Singularity of a matrix times its transpose

Question

If $A$ is a $k \times n$ matrix of rank $k$, where A can be broken down into $UDV^T$ as per singular value decomposition, why is $AA^T$ non-singular?

Answer 1

$D$ is a $k \times n$ diagonal matrix where each row is non-zero. Its $(i,i)$-th entry, $d_i$ is positive.

$DD^T$ is a $k \times k$ matrix where each row is non-zero, its $(i,i)$-th entry, $d_i^2$ is positive. and hence it is nonsingular.

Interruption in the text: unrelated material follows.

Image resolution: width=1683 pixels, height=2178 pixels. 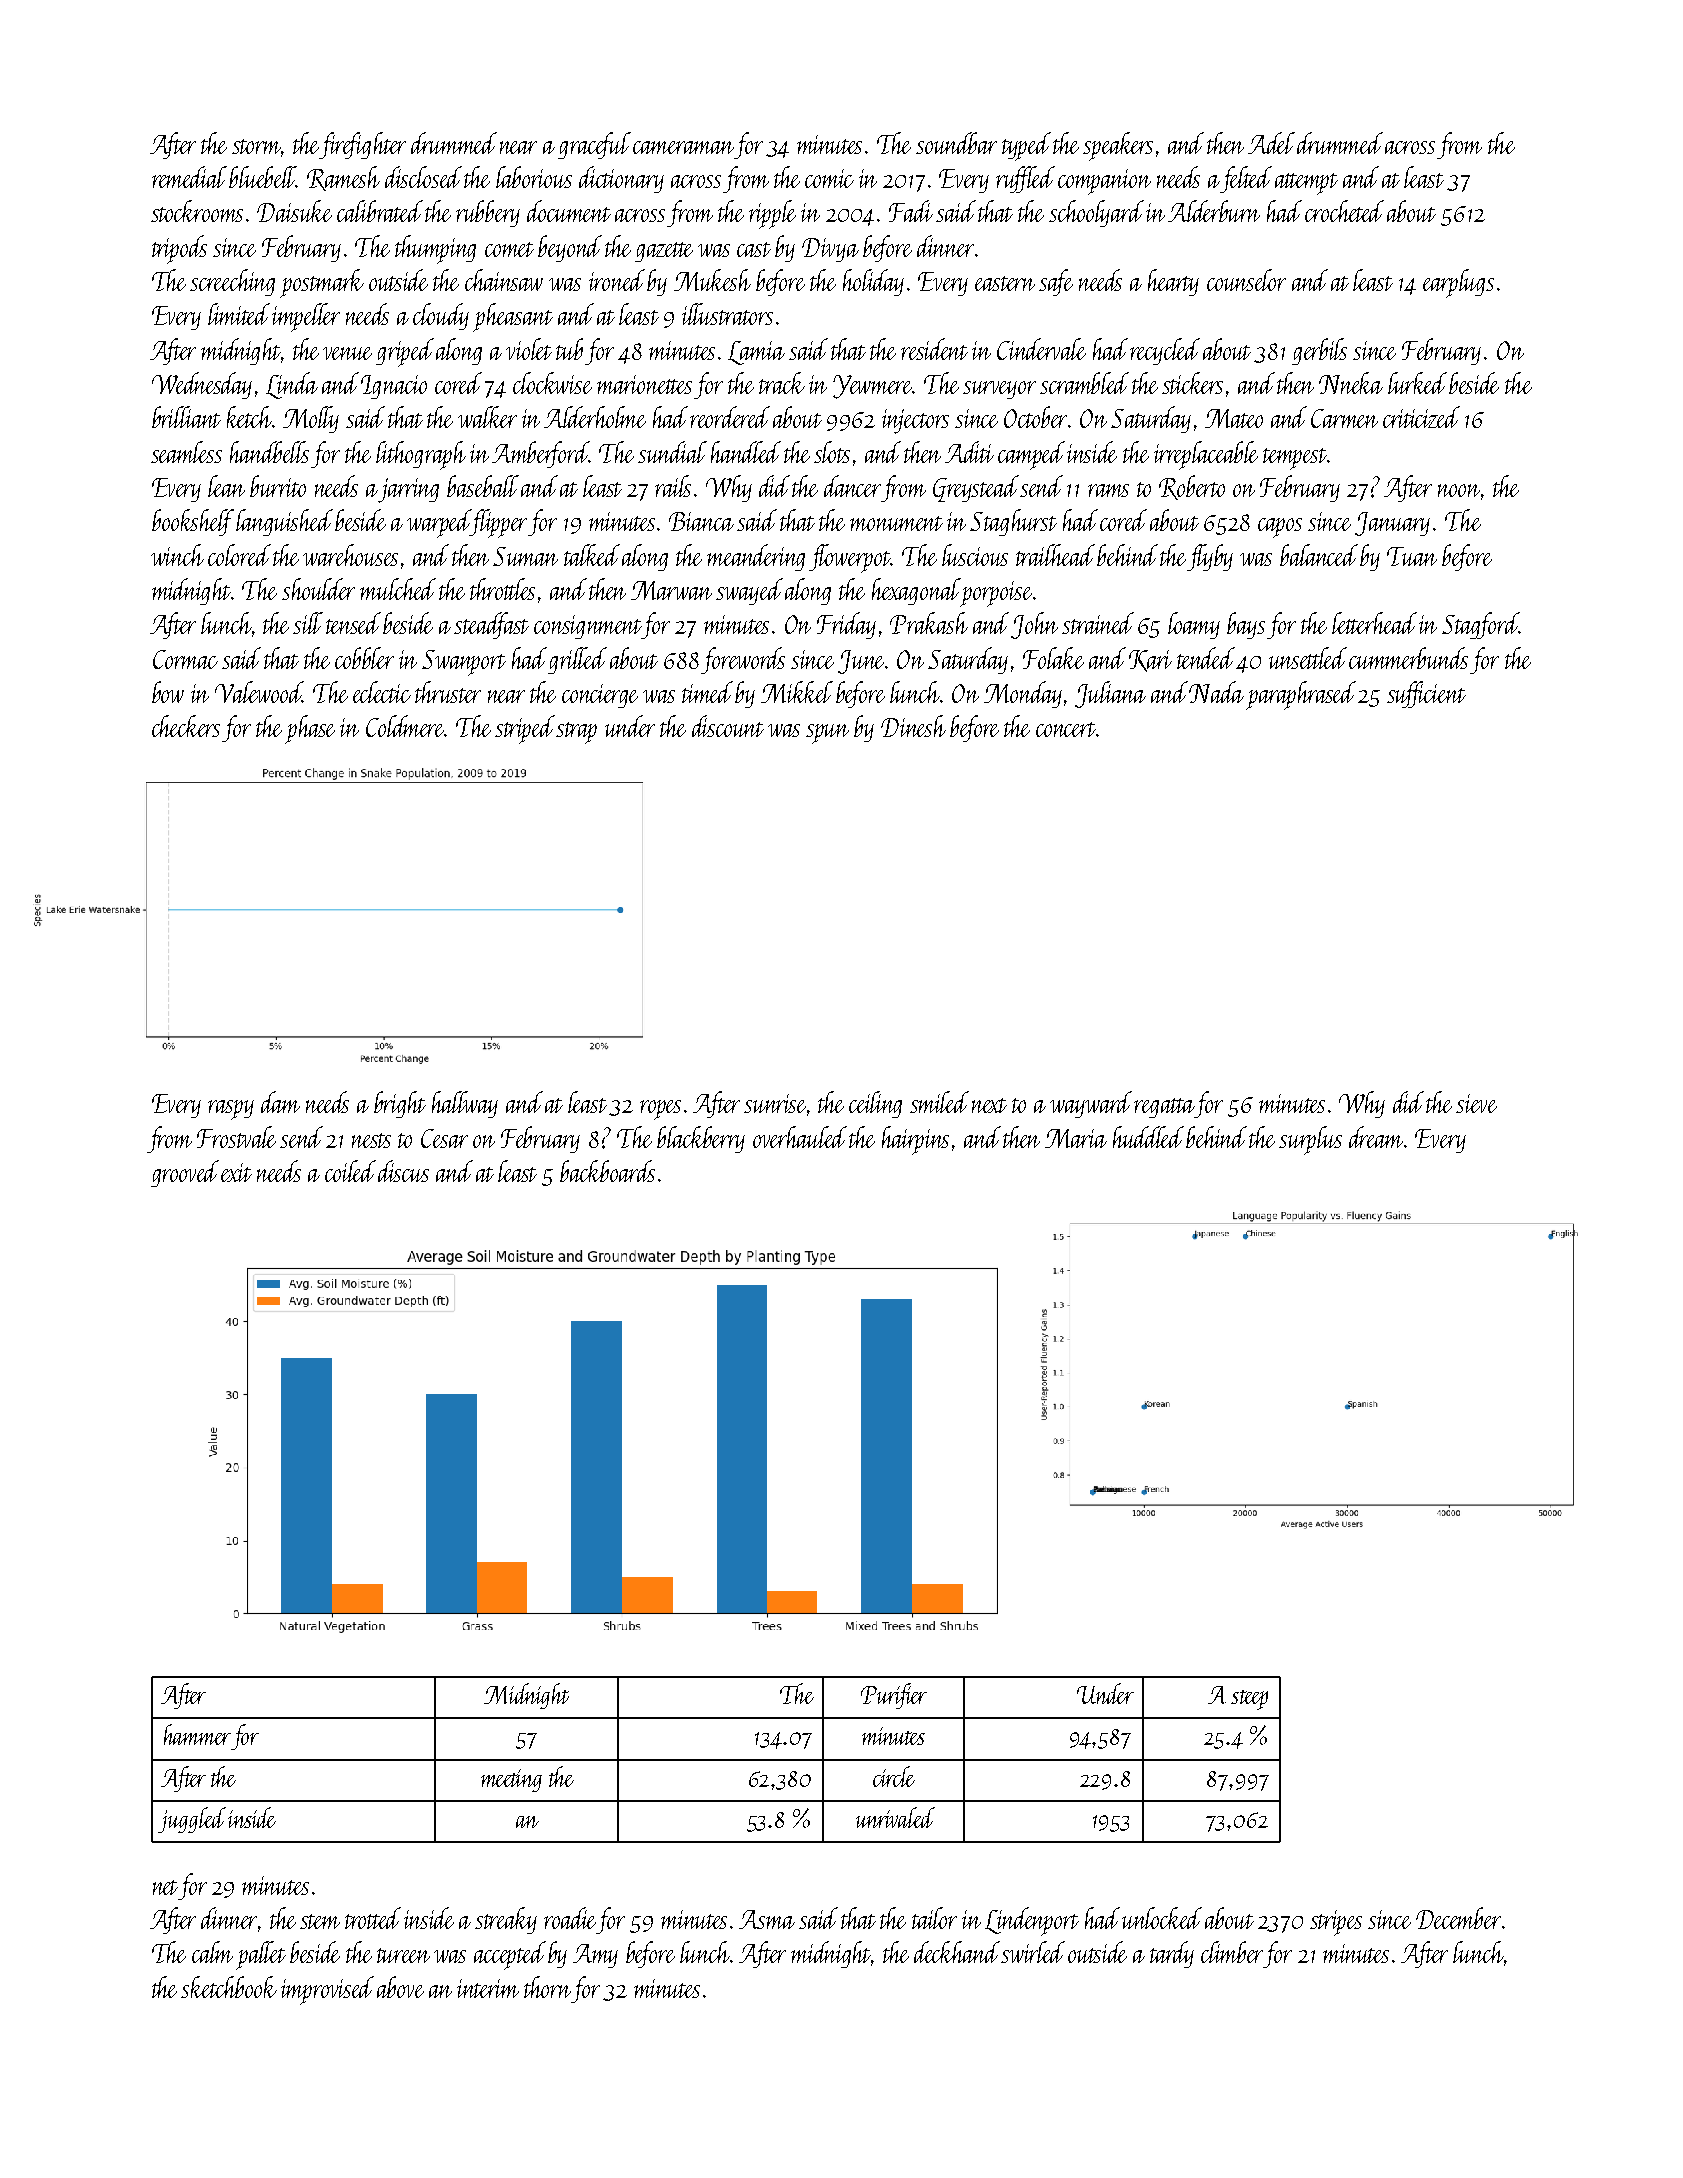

$$AA^T=UDV^TVD^TU^T=UDD^TU^T$$

Since $U$ is nonsingular, $DD^T$ and $U^T$ are nonsingular, $AA^T$ is nonsingular.

Answer 2

Since you are using transpose ($T$) rather than Hermitian conjugate, we're working over the reals.

Since $A$ has full row rank, it is surjective.

$\text{Ker}(A^T) = (\text{Ran}(A))^\perp = \{0\}$.

For any nonzero vector $x \in \mathbb R^k$, $x^T A A^T x = \|A^T x\|^2 > 0$, so $A A^T x \ne 0$. Thus $\text{ker}(A A^T) = \{0\}$, so $A A^T$ is nonsingular.